::: Material to process :::
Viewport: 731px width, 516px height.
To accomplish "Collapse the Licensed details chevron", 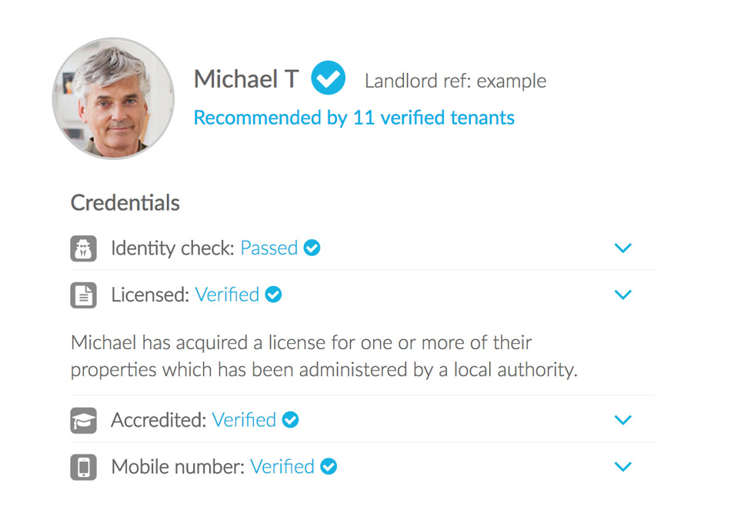I will pyautogui.click(x=623, y=295).
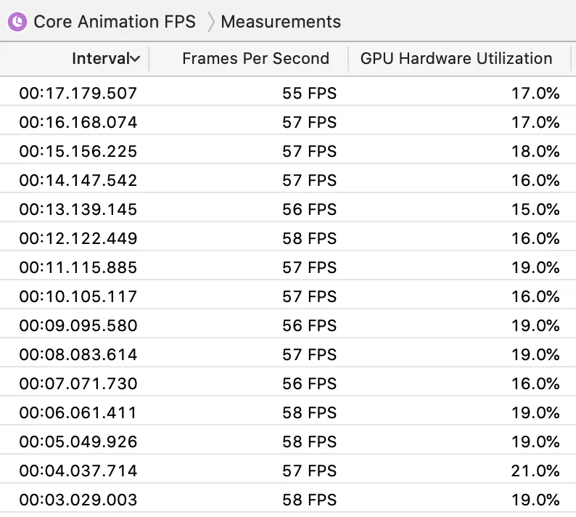576x517 pixels.
Task: Select the row at interval 00:16.168.074
Action: point(78,122)
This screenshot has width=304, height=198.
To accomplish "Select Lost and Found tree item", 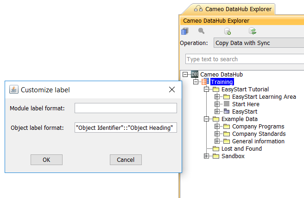I will (241, 148).
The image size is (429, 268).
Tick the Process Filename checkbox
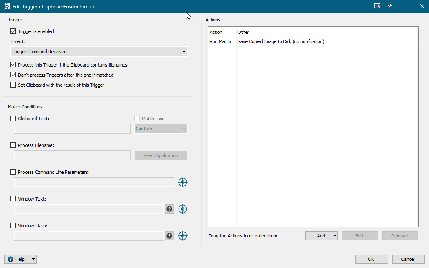pyautogui.click(x=13, y=145)
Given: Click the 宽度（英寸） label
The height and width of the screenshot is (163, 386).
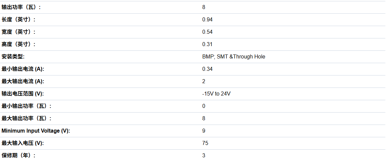Looking at the screenshot, I should pyautogui.click(x=18, y=32).
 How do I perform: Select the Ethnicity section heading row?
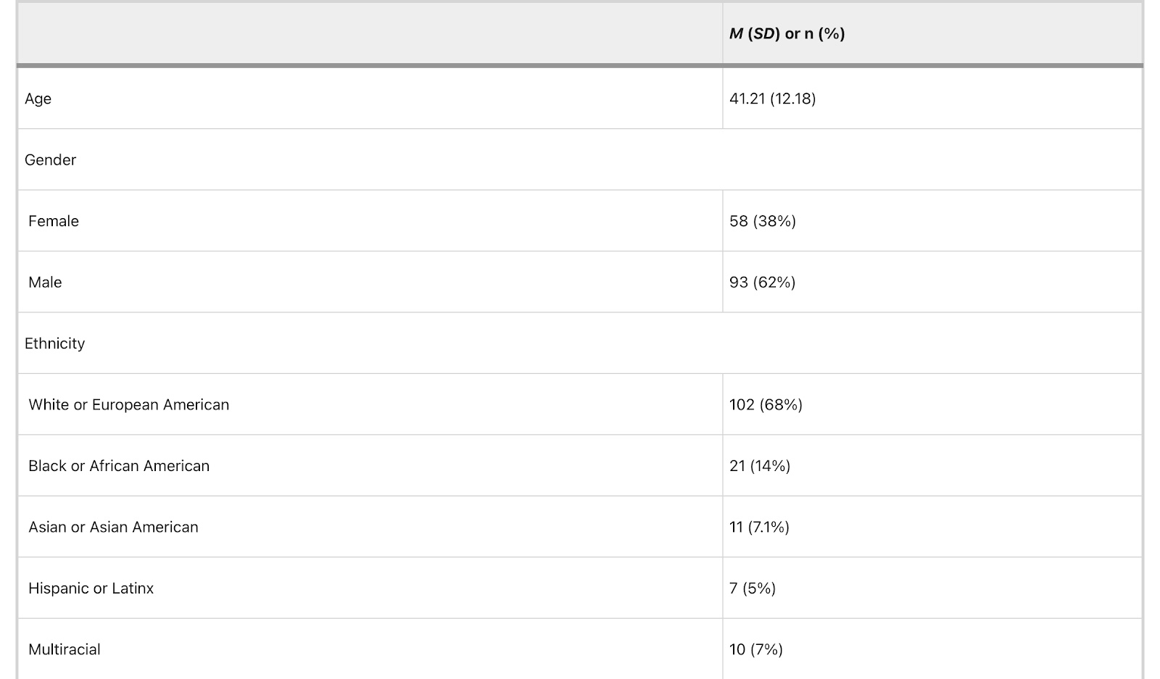pos(54,343)
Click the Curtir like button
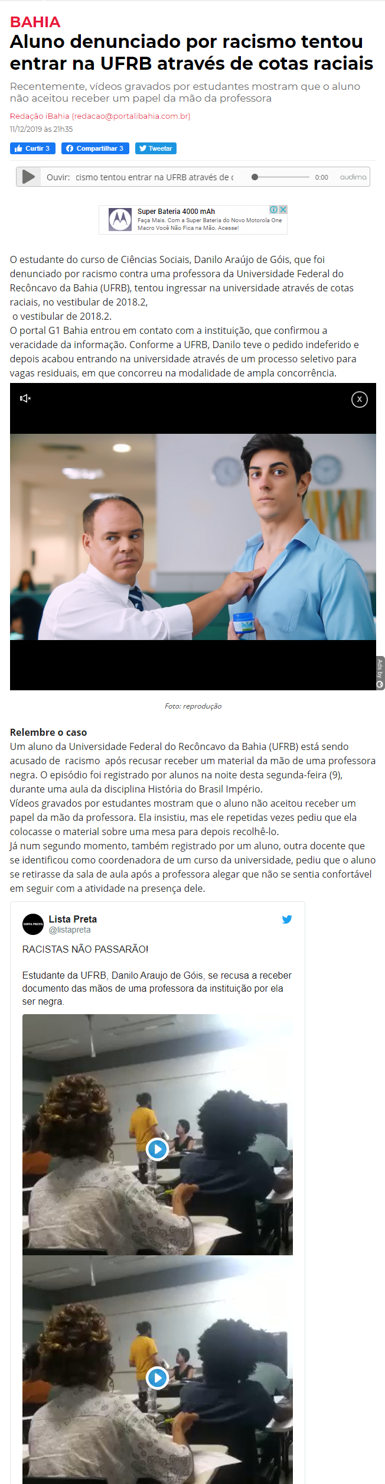This screenshot has width=385, height=1484. point(32,148)
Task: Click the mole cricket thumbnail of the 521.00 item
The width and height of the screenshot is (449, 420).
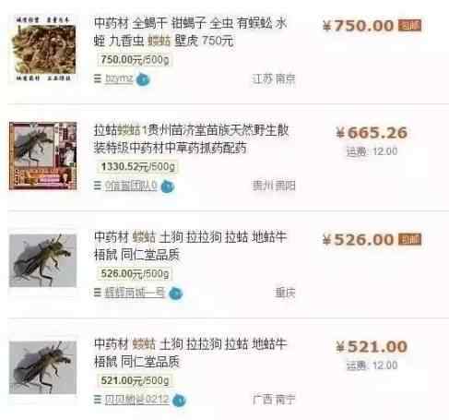Action: [x=42, y=367]
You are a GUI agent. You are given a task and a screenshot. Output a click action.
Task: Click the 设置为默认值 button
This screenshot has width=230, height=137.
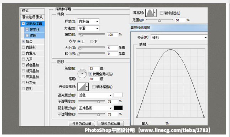pyautogui.click(x=82, y=123)
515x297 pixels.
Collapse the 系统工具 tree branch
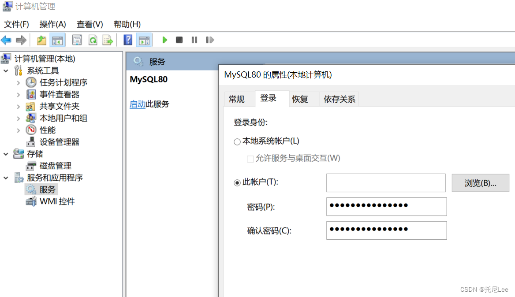(x=7, y=70)

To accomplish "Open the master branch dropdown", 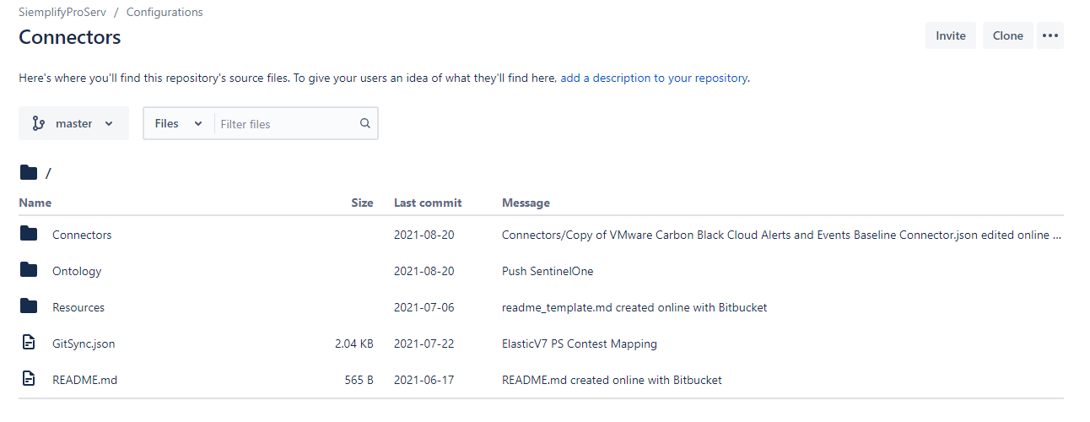I will [x=73, y=123].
:::
* [Problem to work on]:
Would you restate, exactly and with no pictures, the lines of the entries above from the one containing "The height and" through the one containing "You are a GUI"?

* [Exercise output]:
The height and width of the screenshot is (163, 386).
Looking at the screenshot, I should pyautogui.click(x=18, y=32).
 How do I perform: Select the Ethnicity section heading row?
pos(54,343)
Click the Curtir like button
This screenshot has width=385, height=1484. point(32,148)
Task: Click the mole cricket thumbnail of the 521.00 item
The width and height of the screenshot is (449, 420).
Action: [x=42, y=367]
You are a GUI agent. You are given a task and a screenshot. Output a click action.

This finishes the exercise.